HOWTO: Leopard install with Giga Designs G4 upgrade

One of my Macs is a 2001 vintage G4 733 with a dual 1.8GHz G4 upgrade. This should fit well within Leopard’s minimum system requirements, but the CPU upgrade I’m using presented a complication. Without a kernel extension from Gigadesigns called ‘Giga-Meter’, MacOS recognizes the upgraded CPU’s as ‘PowerPC 60? 467MHz’ and therefore won’t update due to the new minimum requirement of 867MHz. This extension can’t be loaded from a DVD since you’re booted from the Leopard installation CD at the time you get denied. I resolved this by doing the following (this is for fairly advanced users):

  1. Click OK to the dialog informing you your Mac isn’t fast enough, NOT RESTART
  2. You’ll be presented with an idle desktop, and will be able to choose ‘Terminal’ from the Utilities menu.
  3. Run ‘kextload /Volumes/Macintosh\ HD/System/Library/Extensions/Giga-Meter.kext’. This extension loads into the leopard kernel without difficulty.
  4. Quit Terminal, choose ‘System Profiler’ from the Utilities menu.

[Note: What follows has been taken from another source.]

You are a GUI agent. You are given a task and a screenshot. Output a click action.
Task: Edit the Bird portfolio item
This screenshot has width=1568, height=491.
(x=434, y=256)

It should now report your CPU at the proper speed.
  5. Relaunch the MacOS X Installer by choosing Terminal again from the Utilities menu and running the following:/System/Installation/CDIS/Mac\ OS\ X\ Installer.app/Contents/MacOS/Mac\ OS\ X\ Installer /System/Installation/Packages/OSInstall.mpkg

(All on one line) Leopard install will proceed normally. Leopard also requires a CoreImage capable graphics card for a lot of its new stuff, so if people don’t have a Radeon 9600 Mac Edition in their upgraded G4’s, now’s the time to get one. This graphics card upgrade works fine under Leopard as well.